Horacio le quitó la piedra y la lamió. Tenía gusto a sal y a piedra.
– Es mía -dijo la Maga, queriendo recuperarla.
– Sí, pero mirá qué color tiene cuando está conmigo. Conmigo se ilumina.
– Conmigo está más contenta. Dámela, es mía.
Se miraron. Pola.
– Y bueno -dijo Horacio-. Lo mismo da ahora que cualquier otra vez. Sos tan tonta, muchachita, si supieras lo tranquila que podés dormir.
– Dormir sola, vaya la gracia. Ya ves, no lloro. Podés seguir hablando, no voy a llorar. Soy como ella, mirala bailando, mirá, es como la luna, pesa más que una montaña y baila, tiene tanta roña y baila. Es un ejemplo. Dame la piedrita.
– Tomá. Sabés, es tan difícil decirte: te quiero. Tan difícil, ahora.
– Sí, parecería que a mí me das la copia con papel carbónico.
– Estamos hablando como dos águilas -dijo Horacio.
– Es para reírse -dijo la Maga -. Si querés te la presto un momentito, mientras dure el baile de la clocharde.
– Bueno -dijo Horacio, aceptando la piedra y lamiéndola otra vez-. ¿Por qué hay que hablar de Pola? Está enferma y sola, la voy a ver, hacemos el amor todavía, pero basta, no quiero convertirla en palabras, ni siquiera con vos.
– Emmanuèle se va a caer al agua -dijo la Maga -. Está más borracha que el tipo.
– No, todo va a terminar con la sordidez de siempre -dijo Oliveira, levantándose del riel-. ¿Ves al noble representante de la autoridad que se acerca? Vámonos, es demasiado triste. Si la pobre tenía ganas de bailar…
– Alguna vieja puritana armó un lío ahí arriba. Si la encontramos vos le pegás una patada en el traste.

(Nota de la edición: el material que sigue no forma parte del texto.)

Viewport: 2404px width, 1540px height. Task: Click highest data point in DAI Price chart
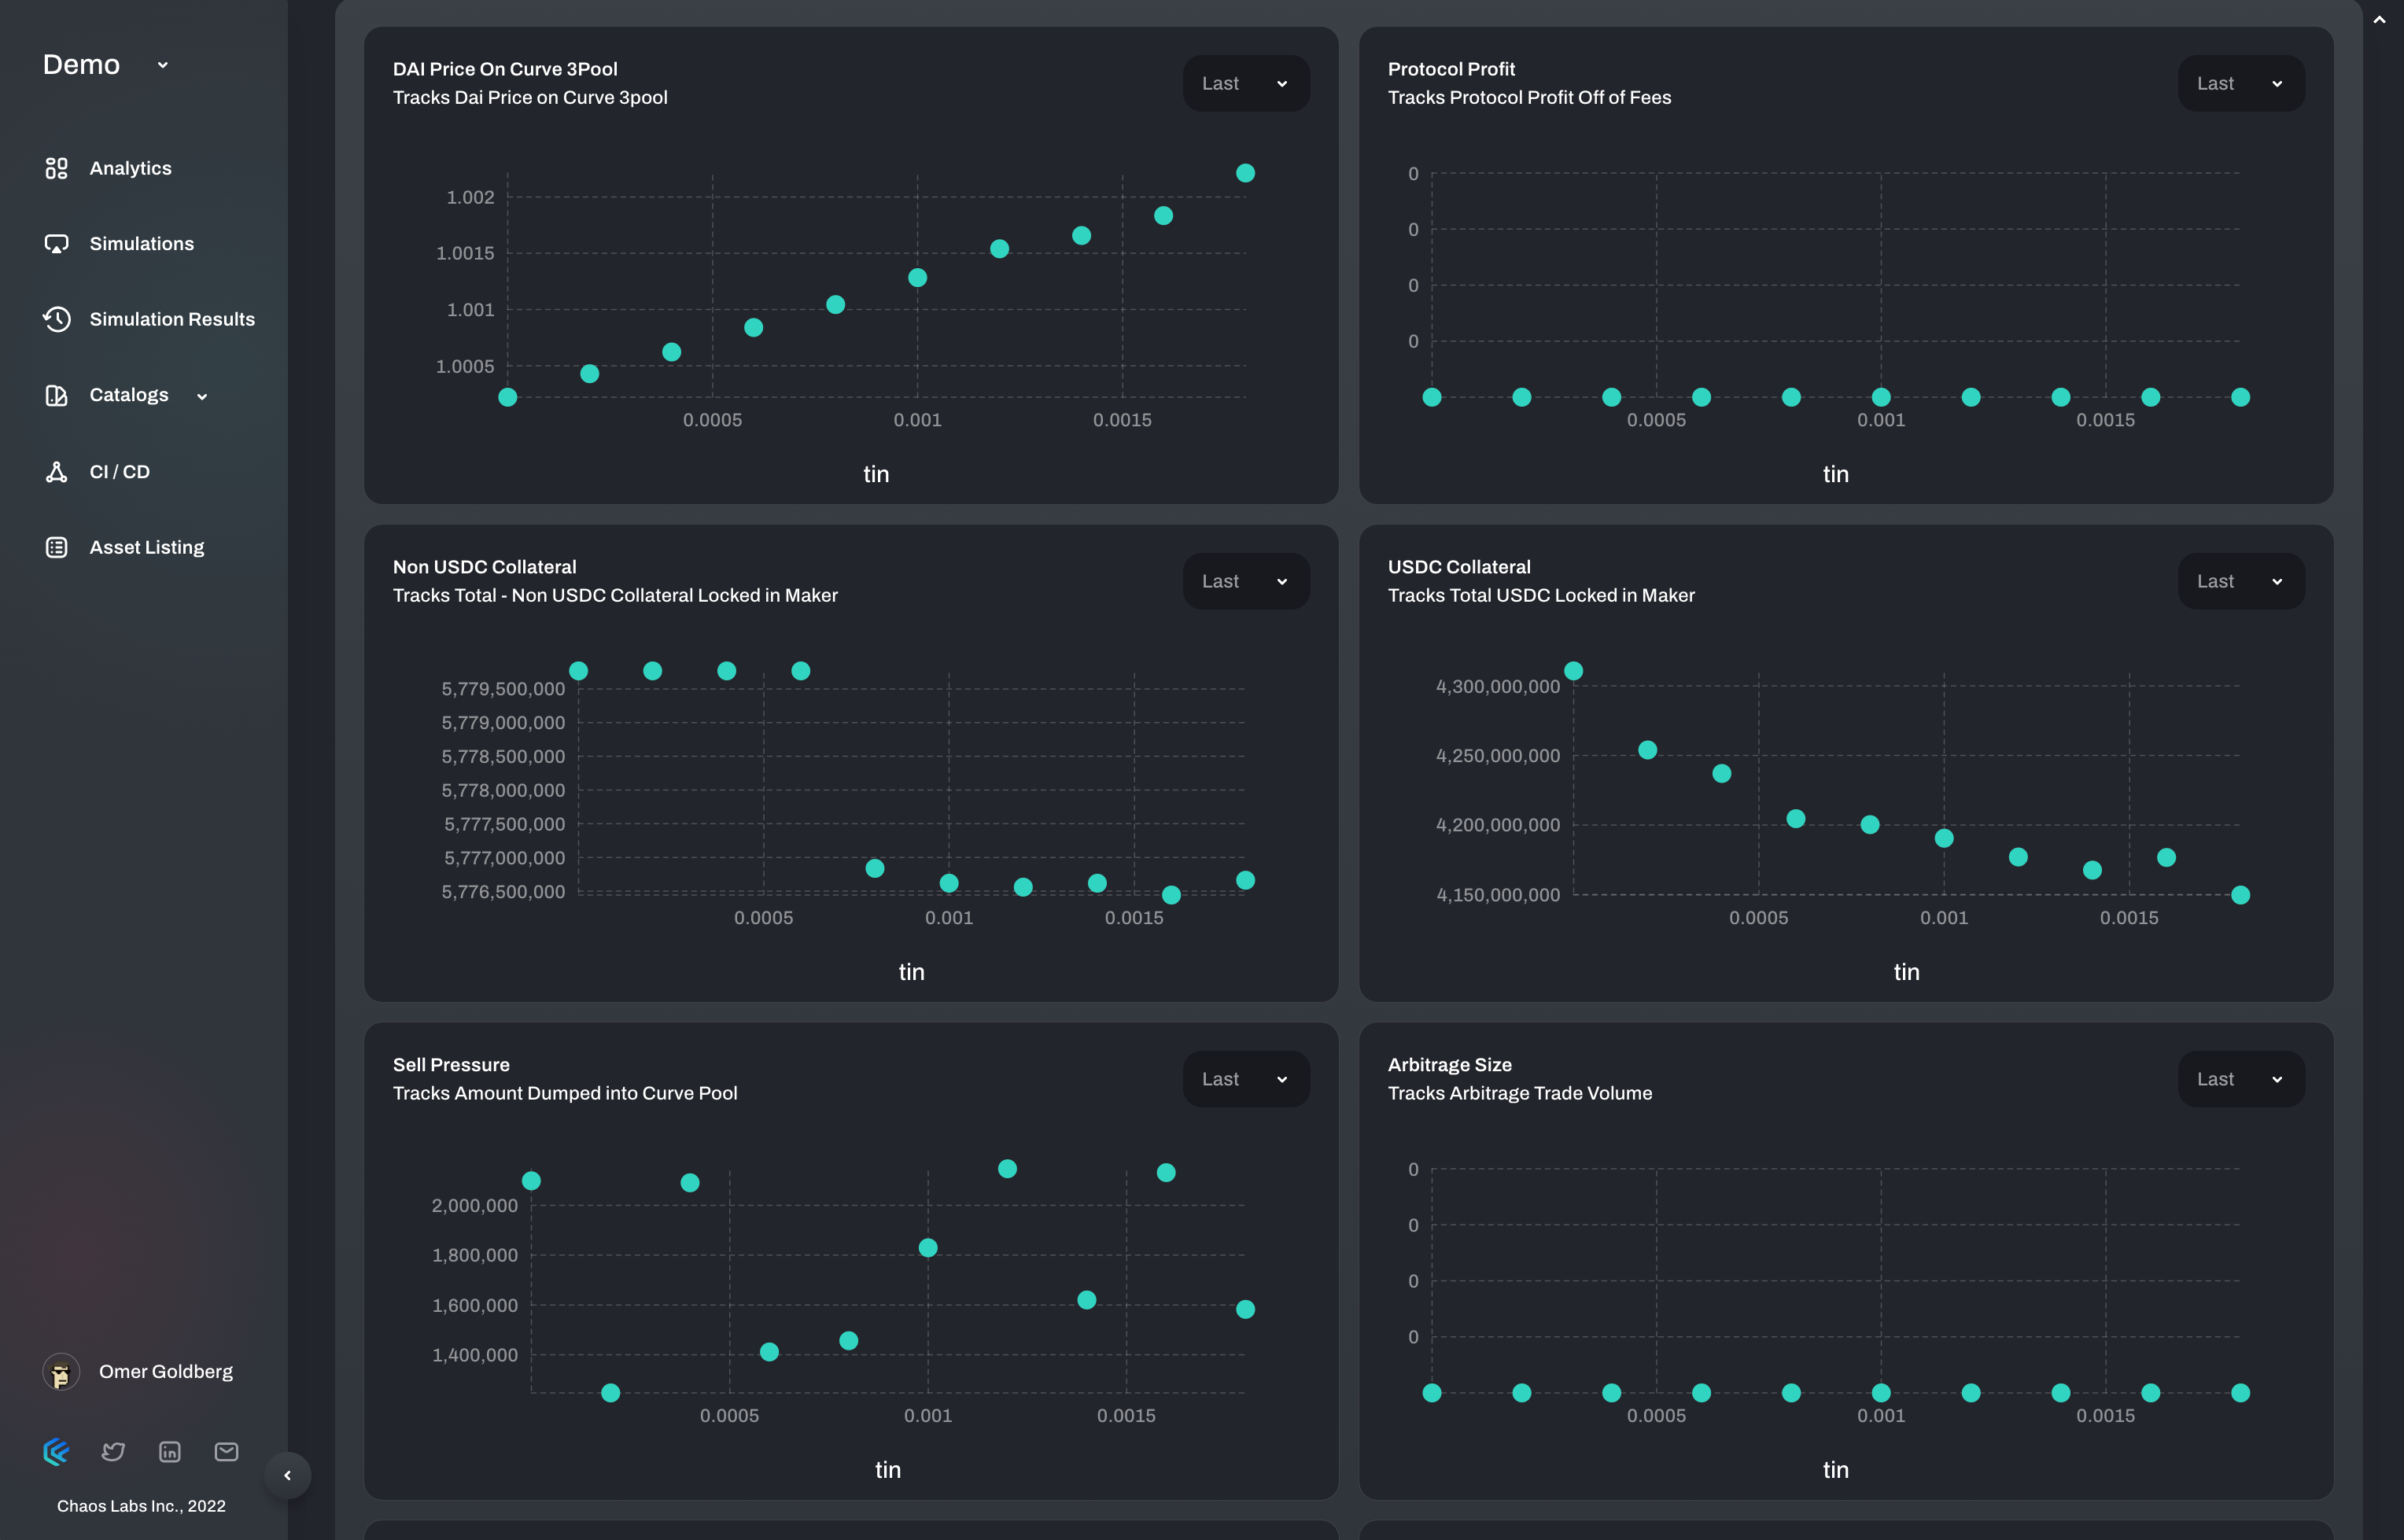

– Ya está. Y vos me disculpás diciendo que a veces se me dispara la pierna por culpa del obús que recibí defendiendo Stalingrado.
– Y entonces vos te cuadrás y hacés la venia.
– Eso me sale muy bien, che, lo aprendí en Palermo. Vení, vamos a beber algo. No quiero mirar para atrás, oí cómo el cana la putea. Todo el problema está en eso. ¿No tendría que volver y encajarle a él la patada? Oli Arjuna, aconséjame. Y debajo de los uniformes está el olor de la ignominia de los civiles. Ho detto. Vení, rajemos una vez más. Estoy más sucio que tu Emmanuèle, es una roña que empezó hace tantos siglos, Pernil lave plus blanc, haría falta un detergente padre, muchachita, una jabonada cósmica. ¿Te gustan las palabras bonitas? Salut, Gaston.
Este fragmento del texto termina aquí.